Hello and welcome back to our latest post.
Since we have made SeETL open source and free we have already picked up three new customers who have studied the code and realized that SeETL is a better way to build ETL systems than their previous methods.
It has been great to pick up new customers for SeETL.
If you are looking for a faster, better, cheaper more reliable ETL system?
Download the SeETL code and demo databases and take a look for your self!
I am also pleased to be able to let you know that my new customers are now trained in SeETL and are available to build (or convert) and support your ETL systems for the long term.
If you migrate to SeETL from Informatica and DataStage you should expect a reduction in annual costs of ETL of around 30-50% in total. With those sort of savings on the table it is well worth looking in to SeETL as the next ETL tool you use.
On to the topic for this post!
This post is more technical than most of our posts because it is a change in recommendation as to how we have typically implemented SeETL in the past. We have changing our recommendation on having multiple SQL Servers and placing the control table in the data warehouse. This is what we have recommended in the past. And I just wanted to put up a post to explain why we have changed our position on something we have held steady on for 16 years.
In the past, remembering that C++ SeETL is now 16+ years old, we designed SeETL C++ to be executed on the target production data warehouse machine because that allowed the workload for the staging processing to be performed on a second machine.
Back in the early 00s many customers, especially SQL Server customers, wanted to place their staging area on one SQL Server machine and the data warehouse on another SQL Server machine. There were a number of reasons why this was desirable, not least among them was that licensing SQL Server for the staging area only required one CAL license.
The way that this worked very nicely was the scheduler would execute on the data warehouse machine and it would send the request to read data from the staging area view to the staging area machine.
Back in the early 2000s no one thought that databases would be likely to be able to perform ETL processing any time soon.
Informatica and DataStage were the subjects of massive development investment in the full view that SQL would not be replacing their functionality any time soon.
But now it is 2019. We have recently done an upgrade for a client using just SQL server standard edition. What we found on the new production machine was quite stunning. The prior machine was just under 3 years old when we performed the upgrade. And we saw a 4x performance improvement in disk subsystem performance on the new hardware.
We were expecting some improvement in disk performance but a 4x improvement was simply stunning. Simply put, with that sort of disk performance improvement SQL Server, even at the standard edition level, has become a workable data warehouse machine for quite a reasonably sized data warehouse.
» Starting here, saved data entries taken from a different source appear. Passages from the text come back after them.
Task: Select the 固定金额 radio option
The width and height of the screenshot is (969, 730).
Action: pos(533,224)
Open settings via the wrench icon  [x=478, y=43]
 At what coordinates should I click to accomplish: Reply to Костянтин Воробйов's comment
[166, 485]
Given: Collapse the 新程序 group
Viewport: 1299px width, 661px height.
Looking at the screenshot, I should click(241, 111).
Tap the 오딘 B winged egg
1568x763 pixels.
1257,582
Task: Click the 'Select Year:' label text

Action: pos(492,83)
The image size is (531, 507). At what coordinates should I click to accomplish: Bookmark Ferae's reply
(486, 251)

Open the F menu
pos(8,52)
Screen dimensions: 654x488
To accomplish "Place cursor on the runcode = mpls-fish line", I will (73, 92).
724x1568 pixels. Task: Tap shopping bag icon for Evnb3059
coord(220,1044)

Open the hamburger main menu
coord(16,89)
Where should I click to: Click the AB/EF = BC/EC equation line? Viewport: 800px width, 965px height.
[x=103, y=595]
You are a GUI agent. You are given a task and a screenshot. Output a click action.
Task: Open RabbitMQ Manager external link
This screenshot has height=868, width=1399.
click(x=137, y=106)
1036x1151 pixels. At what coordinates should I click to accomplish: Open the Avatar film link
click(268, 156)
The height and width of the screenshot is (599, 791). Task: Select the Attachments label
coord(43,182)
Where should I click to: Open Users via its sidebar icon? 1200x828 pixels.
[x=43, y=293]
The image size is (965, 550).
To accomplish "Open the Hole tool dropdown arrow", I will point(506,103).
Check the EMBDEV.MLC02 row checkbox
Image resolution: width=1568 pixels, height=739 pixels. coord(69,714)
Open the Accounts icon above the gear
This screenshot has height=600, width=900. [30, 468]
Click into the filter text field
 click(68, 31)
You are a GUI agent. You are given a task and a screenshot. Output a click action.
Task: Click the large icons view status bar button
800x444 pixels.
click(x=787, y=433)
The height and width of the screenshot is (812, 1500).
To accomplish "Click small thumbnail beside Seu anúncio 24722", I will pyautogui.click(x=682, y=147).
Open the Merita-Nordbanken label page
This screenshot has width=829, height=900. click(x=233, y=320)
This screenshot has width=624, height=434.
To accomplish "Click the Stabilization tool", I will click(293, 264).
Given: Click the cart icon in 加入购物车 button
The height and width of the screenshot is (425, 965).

As a part of experimenting with this new machine over the last 6 months, and the recent invention of the mechanism of how to build multi-level summaries using SQL and not the SeETL C++ code, we have changed our position on the placement of the staging area and control tables.
We are now altering our standard recommendation from having two SQL Serves with one being the staging area and one being the data warehouse machine to the standard recommendation of having both the staging area and the data warehouse on the one SQL server.
Of course, in our deployments on Netezza this has always been the case, so the recommendation is not so “radical”.
On Oracle we have varied the implementations. Often on large Sun machines we used one machine but started up two virtual machines to run one on staging and one for the data warehouse.
From today forward we are announcing that on SQL Server and Oracle our standard recommendation will be to place the control tables in the staging area and place the staging area and the data warehouse on the one physical machine so that the ETL processing can happen on the one machine.
We are still recommending using the older SeETL C++ programs for dimension table processing because these programs handle multi-level aggregated much more simply than the sql generation version.
However, now that it is very simple to take SeETL generated SQL for fact tables and implement multi-level summaries we are now recommending SQL as the code to use for processing multi-level fact tables.
If you wish to treat the control tables as living in the target data warehouse, which the C++ programs insist on, then we are recommending views be created that point to the control tables in the staging area.
In this way it will appear to the Data Warehouse Architect like the control tables exist in both the staging area and the data warehouse where they, in fact, only reside in the staging area.
With the performance improvements we are seeing in hardware and disk technologies the future of ETL is clearly SQL.
The time is up for Informatica and DataStage.
As much as these were great products in their day, if you are still paying significant licensing fees and paying developers to code informatica and datastage? You are spending much more money than you need to spend.
Using SeETL C++ for multi-level dimension tables and SQL for multi-level fact tables you can remove all of your Informatica and DataStage processing (and licenses) and run a leaner, cheaper, faster, better more reliable ETL system out in to the future.
We have another post coming out about that subject shortly.
For now? This post is to announce that we are changing our standard advice to placing the control tables in staging and using SQL for multi-level fact tables.
The world of ETL is getting faster, better, cheaper and more reliable every day as we put more and more processing in to the database!
Best Regards
Peter